Task item: Pick up the article on flushing habits and fatbergs where it stops, and carry on after its last sentence.

Research Exposes Our Terrible Flushing Habits that are Turning into Fatbergs

Reader submission. Please read as contains good advice!

With the largest plastic epidemic hitting our oceans, it’s more important than ever to find new and easy ways to reduce our impact on the environment. Items we flush down the toilet accounts for 7% of the ocean’s rising plastic count and contributes to the fatbergs growing in our sewers. Therefore being conscious of what we’re flushing down the loo is more important than ever.

New survey results by water and waste management company UKDN, has unveiled the UK’s daily flushing habits – and they aren’t pretty! Although 94% of people were confident about the items that can and can’t be flushed or poured down the drain – the results showed that this was not the case. 14.1% of people flush their wet wipes and 10.6% discard their tampons and applicators down the loo. More surprisingly, 4.7% discard their condoms, 3.7% their cigarette buds and 3.9% of people had even flushed illegal drugs down the toilet!

All these items release toxic and harmful chemicals directly into our waterways, rivers and oceans. Flushing anything that shouldn’t be flushed also increases the risk of blocked drains and disgusting fatbergs.

Fatbergs are formed by mainly FOGs (fat, oil and greases) and anything else that shouldn’t be flushed. It’s easy to see why fatbergs are on the rise as a huge 43.5% of people admitted to discarding their sauces in the sink, while 24.7% pour cooking oil and 22.3% pour meat fat down the drain.

When you originally pour oil or any other FOG down the drain it appears to be liquid and not pose an issue. However, FOGs harden as the sewer temperature is much lower. Once the hardened FOGs are combined with items such as wet wipes, tampons and floss – they form into a mass congealed lump. As the fatberg gets larger due to items continuously being flushed – both water and human waste is then unable to pass, risking the chance of overflowing sewage in our cities.

Recorded information:

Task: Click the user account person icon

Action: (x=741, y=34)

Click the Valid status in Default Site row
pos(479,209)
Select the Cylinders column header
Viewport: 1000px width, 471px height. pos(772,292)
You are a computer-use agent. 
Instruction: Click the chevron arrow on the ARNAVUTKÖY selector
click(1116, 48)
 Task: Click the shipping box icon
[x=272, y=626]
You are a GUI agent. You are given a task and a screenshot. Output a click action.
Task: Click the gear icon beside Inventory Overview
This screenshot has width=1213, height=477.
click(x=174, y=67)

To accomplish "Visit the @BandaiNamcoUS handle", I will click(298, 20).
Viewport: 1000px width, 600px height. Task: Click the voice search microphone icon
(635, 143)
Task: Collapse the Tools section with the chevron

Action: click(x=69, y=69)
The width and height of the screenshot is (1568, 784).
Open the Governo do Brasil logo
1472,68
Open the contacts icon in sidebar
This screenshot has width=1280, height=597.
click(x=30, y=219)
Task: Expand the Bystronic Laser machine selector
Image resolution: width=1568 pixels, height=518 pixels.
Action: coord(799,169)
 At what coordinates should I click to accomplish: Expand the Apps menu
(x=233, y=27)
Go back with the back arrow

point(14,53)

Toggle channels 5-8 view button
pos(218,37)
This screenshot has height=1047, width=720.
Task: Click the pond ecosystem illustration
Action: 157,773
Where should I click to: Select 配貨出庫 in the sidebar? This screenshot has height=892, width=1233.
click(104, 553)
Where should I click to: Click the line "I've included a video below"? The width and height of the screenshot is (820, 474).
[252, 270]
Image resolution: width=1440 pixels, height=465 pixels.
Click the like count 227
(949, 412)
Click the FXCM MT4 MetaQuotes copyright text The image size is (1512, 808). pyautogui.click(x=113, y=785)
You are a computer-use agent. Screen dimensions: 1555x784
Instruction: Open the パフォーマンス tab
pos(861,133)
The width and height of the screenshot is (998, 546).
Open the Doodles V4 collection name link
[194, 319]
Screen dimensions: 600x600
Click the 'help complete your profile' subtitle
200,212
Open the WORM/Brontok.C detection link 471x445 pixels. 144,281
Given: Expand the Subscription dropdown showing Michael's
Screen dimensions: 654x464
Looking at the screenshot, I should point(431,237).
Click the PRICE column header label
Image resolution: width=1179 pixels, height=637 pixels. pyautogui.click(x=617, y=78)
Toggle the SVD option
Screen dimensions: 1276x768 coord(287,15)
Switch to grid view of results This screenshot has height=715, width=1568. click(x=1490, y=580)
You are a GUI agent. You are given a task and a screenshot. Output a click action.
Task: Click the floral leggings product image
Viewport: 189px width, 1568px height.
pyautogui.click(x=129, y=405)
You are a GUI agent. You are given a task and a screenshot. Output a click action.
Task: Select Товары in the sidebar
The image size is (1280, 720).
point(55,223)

Response for this exercise:
These fatbergs can be incredibly expensive, with the famous Whitechapel fatberg costing approximately £9million and taking 9 weeks to fully clear. So with all this information in mind, what can you do to cut down your own contribution to both drain and plastic pollution?

To reduce the plastic in our oceans and the risk of a disgusting fatberg appearing on your street – the only thing we should be flushing are the three Ps – pee, poo and paper. Everything else should be safely discarded in the bin. This includes even the smallest of items such as hair and dental floss!

If you’ve just rustled up an amazing meal in the kitchen, make sure you pour any FOGs, sauces and food in the bin before putting your dishes in the sink. Using a plug strainer in your kitchen sink and bath can also minimise the chance of food and hair getting into your pipes.

These small changes make a huge difference to your environmental impact. And by adopting these good habits, you can ensure you are contributing to cleaner oceans and fatberg free drains.